** Start RECORDS TO PROCESS **
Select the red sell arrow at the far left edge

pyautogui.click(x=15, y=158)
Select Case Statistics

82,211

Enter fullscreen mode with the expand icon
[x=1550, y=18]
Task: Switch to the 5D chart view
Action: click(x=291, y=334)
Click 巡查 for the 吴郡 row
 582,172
** End RECORDS TO PROCESS **
** Start RECORDS TO PROCESS **
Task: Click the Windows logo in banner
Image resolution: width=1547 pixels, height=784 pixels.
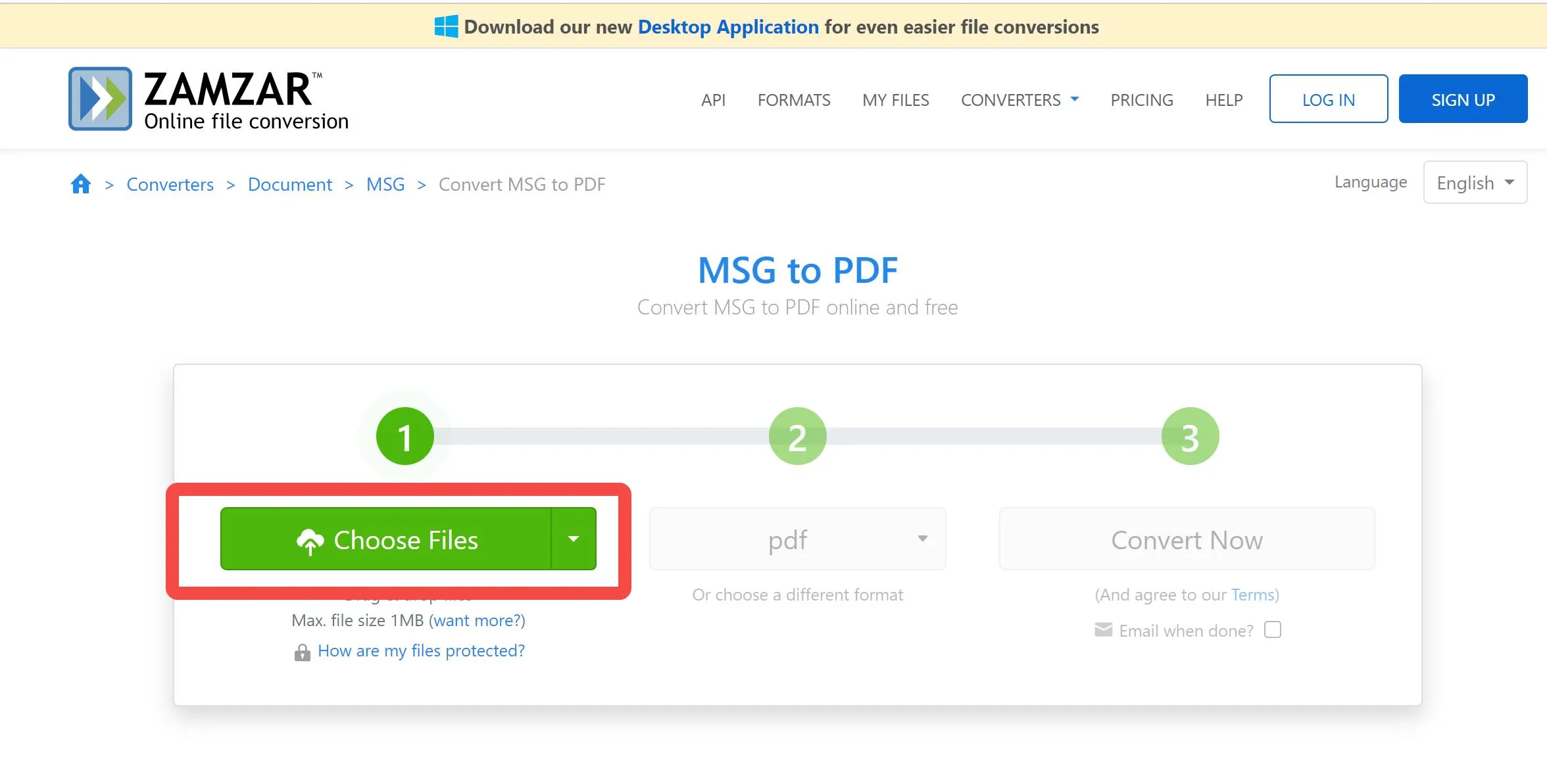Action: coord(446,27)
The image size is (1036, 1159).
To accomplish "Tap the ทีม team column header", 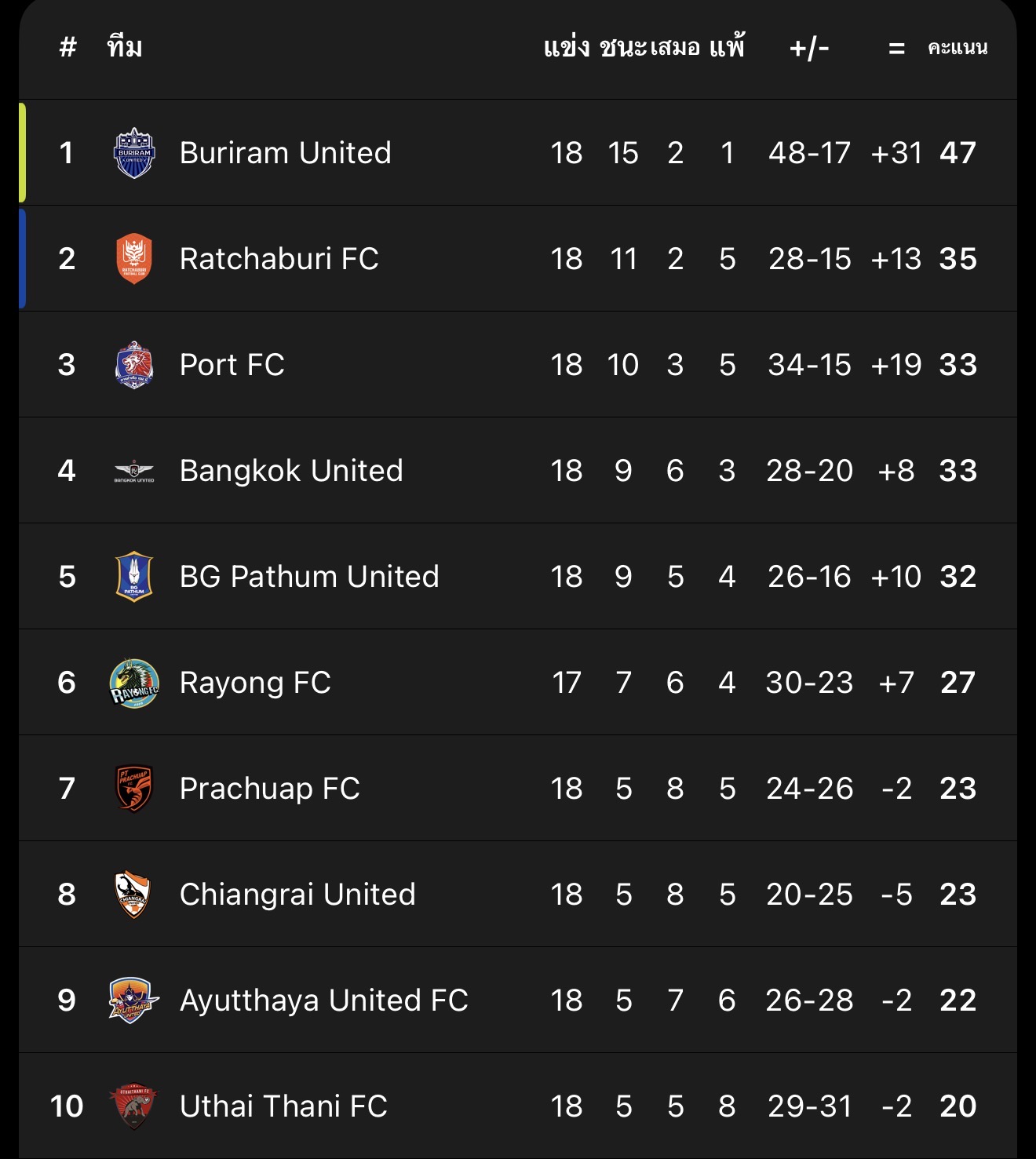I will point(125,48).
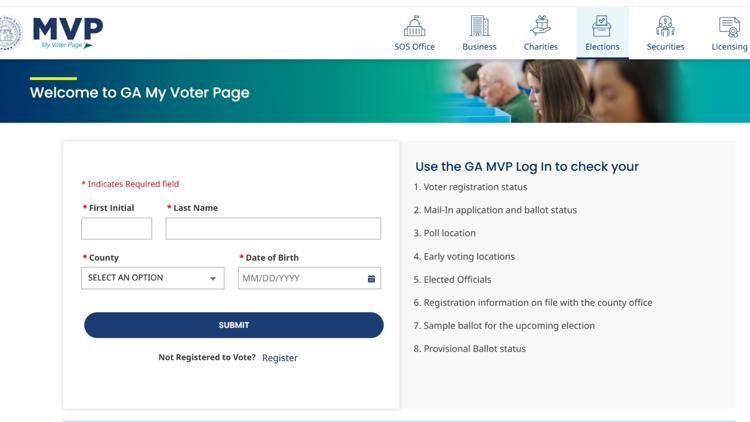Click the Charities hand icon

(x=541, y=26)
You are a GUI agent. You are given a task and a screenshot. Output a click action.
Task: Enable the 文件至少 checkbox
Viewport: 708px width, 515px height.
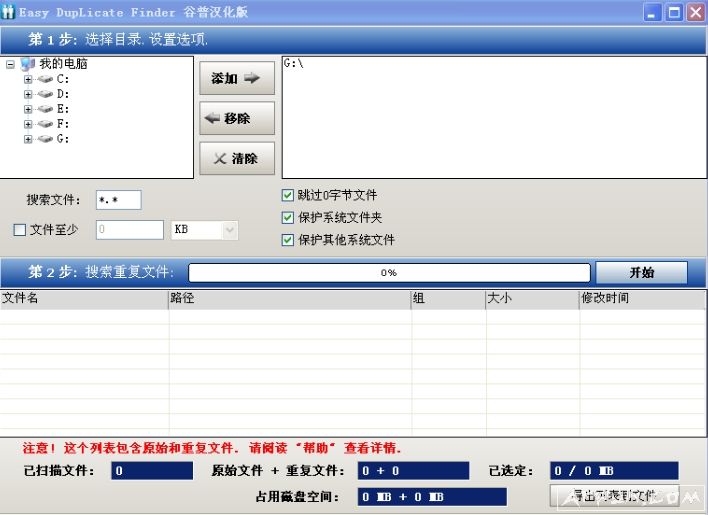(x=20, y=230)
** End RECORDS TO PROCESS **
** Start RECORDS TO PROCESS **
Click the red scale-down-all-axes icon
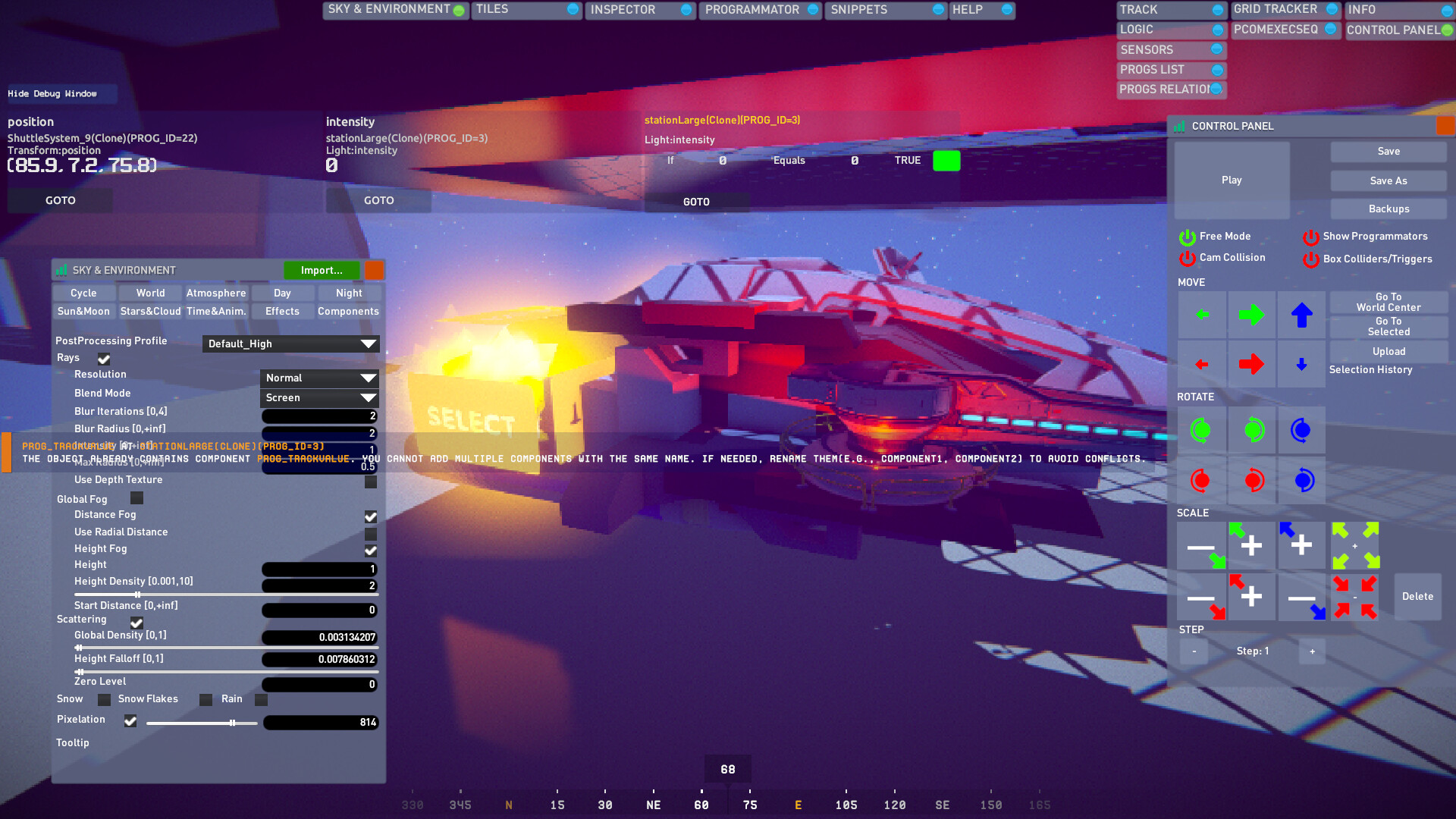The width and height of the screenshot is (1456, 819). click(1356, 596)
** End RECORDS TO PROCESS **
# WRITTEN TASK:
Return the material from the line that contains "You are a GUI" through the line that contains "(x=20, y=230)", both included, with every character as it appears in the material. Leave the pictures out of your answer.

# FINAL RESULT:
You are a GUI agent. You are given a task and a screenshot. Output a click action.
Task: Enable the 文件至少 checkbox
Viewport: 708px width, 515px height.
(x=20, y=230)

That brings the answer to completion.